Work required: Every line in the records below between the one holding "The height and width of the screenshot is (757, 1386)." and the one holding "Screen dimensions: 1453x760", inclusive, is to be set down exactly; all other lines are to be left out.

Records for processing:
* * * * *
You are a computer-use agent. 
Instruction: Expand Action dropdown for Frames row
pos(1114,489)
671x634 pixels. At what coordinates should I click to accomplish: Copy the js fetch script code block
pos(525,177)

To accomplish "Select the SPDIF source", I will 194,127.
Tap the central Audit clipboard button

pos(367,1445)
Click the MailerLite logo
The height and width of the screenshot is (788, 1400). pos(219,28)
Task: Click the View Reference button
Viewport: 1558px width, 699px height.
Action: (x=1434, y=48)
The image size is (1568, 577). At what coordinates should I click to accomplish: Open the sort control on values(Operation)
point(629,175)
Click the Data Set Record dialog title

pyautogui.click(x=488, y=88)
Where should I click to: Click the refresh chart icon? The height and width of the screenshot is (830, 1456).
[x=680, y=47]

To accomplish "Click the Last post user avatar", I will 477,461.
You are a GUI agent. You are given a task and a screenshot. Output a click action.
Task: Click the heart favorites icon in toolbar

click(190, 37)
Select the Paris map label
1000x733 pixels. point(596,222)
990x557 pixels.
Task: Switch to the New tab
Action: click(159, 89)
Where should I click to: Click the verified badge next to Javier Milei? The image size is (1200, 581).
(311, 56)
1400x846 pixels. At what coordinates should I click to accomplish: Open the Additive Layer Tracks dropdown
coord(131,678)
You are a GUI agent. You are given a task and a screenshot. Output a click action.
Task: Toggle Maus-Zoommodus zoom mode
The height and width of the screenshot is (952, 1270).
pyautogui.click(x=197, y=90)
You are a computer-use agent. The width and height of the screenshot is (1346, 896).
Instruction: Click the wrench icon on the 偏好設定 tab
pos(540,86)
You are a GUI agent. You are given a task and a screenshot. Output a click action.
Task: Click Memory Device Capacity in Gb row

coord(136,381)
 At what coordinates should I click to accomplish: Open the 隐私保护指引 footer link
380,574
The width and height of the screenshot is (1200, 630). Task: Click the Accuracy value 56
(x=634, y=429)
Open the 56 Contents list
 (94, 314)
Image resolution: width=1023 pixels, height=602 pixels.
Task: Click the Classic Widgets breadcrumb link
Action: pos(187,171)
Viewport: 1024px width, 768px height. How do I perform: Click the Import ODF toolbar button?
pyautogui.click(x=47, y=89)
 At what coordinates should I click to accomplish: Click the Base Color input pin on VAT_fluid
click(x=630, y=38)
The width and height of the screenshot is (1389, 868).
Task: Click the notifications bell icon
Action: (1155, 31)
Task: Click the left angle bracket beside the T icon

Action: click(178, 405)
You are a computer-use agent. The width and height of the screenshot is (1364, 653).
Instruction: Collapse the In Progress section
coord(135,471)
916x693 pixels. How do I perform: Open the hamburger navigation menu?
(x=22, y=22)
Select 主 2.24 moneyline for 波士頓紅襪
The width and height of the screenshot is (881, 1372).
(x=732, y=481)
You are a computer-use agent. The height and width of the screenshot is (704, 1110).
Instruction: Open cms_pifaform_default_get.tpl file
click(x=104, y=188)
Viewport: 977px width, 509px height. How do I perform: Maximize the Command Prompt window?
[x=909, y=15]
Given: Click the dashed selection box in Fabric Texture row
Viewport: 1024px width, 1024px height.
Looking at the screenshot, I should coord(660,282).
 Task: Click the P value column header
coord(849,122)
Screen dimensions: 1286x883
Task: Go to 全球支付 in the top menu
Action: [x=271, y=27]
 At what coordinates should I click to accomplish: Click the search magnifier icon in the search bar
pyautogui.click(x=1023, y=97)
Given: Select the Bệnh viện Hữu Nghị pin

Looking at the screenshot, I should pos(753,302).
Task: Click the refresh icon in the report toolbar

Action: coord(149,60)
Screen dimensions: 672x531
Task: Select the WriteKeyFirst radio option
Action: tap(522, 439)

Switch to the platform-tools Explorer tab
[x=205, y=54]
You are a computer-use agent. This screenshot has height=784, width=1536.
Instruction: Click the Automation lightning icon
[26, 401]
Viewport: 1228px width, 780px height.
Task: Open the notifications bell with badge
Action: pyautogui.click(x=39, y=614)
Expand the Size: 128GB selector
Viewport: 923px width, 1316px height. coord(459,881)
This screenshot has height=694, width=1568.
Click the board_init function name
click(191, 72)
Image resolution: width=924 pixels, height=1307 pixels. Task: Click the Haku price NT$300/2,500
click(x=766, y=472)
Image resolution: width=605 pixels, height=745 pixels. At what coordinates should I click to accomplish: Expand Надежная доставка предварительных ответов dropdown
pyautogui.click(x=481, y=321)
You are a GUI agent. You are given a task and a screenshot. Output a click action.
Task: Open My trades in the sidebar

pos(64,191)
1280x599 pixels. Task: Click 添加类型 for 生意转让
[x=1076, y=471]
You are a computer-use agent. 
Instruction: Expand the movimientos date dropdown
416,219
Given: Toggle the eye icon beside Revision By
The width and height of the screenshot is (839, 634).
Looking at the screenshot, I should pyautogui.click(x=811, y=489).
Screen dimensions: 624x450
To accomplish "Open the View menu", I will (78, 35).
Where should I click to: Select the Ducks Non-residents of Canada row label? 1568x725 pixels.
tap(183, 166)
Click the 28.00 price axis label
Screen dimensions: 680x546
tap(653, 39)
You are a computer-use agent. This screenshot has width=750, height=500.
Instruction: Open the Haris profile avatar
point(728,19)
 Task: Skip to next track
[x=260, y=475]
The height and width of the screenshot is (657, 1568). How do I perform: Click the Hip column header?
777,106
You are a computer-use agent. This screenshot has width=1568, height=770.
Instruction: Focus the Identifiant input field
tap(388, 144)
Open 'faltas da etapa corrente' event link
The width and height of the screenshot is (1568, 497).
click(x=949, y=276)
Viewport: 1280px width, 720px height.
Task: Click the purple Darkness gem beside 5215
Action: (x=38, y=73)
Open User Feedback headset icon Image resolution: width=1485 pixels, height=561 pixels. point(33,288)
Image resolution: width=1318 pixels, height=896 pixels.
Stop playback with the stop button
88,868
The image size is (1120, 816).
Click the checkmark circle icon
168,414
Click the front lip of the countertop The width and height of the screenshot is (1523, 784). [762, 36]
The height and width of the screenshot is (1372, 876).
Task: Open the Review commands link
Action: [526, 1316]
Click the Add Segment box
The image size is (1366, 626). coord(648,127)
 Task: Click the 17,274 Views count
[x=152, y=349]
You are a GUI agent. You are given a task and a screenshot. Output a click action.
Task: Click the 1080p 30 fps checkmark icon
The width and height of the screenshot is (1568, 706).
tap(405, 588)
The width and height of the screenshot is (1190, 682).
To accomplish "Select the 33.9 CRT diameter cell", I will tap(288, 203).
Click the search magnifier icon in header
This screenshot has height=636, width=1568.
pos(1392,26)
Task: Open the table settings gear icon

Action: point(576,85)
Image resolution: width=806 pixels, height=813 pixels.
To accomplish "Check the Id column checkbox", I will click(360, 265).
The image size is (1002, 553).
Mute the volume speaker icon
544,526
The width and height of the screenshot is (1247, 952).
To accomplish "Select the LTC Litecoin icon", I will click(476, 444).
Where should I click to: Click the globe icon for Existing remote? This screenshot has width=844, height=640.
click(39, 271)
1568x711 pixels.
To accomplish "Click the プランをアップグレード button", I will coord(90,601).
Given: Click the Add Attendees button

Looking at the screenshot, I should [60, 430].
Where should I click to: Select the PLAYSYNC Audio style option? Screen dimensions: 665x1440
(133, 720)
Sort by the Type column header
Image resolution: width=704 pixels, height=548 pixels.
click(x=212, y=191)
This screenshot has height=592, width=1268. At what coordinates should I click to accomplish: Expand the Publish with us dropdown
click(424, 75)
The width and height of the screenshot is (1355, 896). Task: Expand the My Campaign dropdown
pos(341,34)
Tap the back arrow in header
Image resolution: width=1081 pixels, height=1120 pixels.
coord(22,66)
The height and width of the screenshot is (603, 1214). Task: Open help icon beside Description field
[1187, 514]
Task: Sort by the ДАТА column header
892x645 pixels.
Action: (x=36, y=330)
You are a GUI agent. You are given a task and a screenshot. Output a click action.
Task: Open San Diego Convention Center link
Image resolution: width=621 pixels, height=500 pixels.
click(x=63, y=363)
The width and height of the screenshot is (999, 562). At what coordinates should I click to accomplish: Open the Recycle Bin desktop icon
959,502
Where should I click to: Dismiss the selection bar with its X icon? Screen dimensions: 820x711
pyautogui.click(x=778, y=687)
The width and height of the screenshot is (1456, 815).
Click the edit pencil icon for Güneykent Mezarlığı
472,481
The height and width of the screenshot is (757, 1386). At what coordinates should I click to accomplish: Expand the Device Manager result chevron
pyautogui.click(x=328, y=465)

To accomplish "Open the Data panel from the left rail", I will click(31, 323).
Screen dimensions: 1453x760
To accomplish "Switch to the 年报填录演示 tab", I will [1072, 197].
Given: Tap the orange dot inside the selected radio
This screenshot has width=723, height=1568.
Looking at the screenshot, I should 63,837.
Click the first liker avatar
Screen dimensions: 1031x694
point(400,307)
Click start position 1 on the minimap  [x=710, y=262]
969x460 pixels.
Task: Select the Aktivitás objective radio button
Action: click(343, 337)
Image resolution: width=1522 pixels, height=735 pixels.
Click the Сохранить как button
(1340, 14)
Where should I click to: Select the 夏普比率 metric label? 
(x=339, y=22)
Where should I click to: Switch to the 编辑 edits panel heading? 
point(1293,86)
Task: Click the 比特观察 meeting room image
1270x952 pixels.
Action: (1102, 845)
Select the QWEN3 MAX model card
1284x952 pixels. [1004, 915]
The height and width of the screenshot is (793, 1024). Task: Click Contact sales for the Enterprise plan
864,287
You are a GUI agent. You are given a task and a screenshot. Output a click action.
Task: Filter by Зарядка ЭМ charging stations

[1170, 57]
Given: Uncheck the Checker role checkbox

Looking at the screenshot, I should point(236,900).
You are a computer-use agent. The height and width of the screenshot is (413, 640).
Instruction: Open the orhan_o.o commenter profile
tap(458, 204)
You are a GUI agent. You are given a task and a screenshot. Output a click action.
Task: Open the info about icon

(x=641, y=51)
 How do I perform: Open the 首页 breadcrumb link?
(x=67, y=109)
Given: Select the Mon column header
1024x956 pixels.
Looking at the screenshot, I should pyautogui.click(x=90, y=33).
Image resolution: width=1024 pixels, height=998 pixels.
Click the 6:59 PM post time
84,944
* * * * *
Written answer:
The height and width of the screenshot is (757, 1386). At what coordinates should I click to accomplish: Expand the Device Manager result chevron
pyautogui.click(x=328, y=465)

To accomplish "Open the Data panel from the left rail", I will click(31, 323).
Screen dimensions: 1453x760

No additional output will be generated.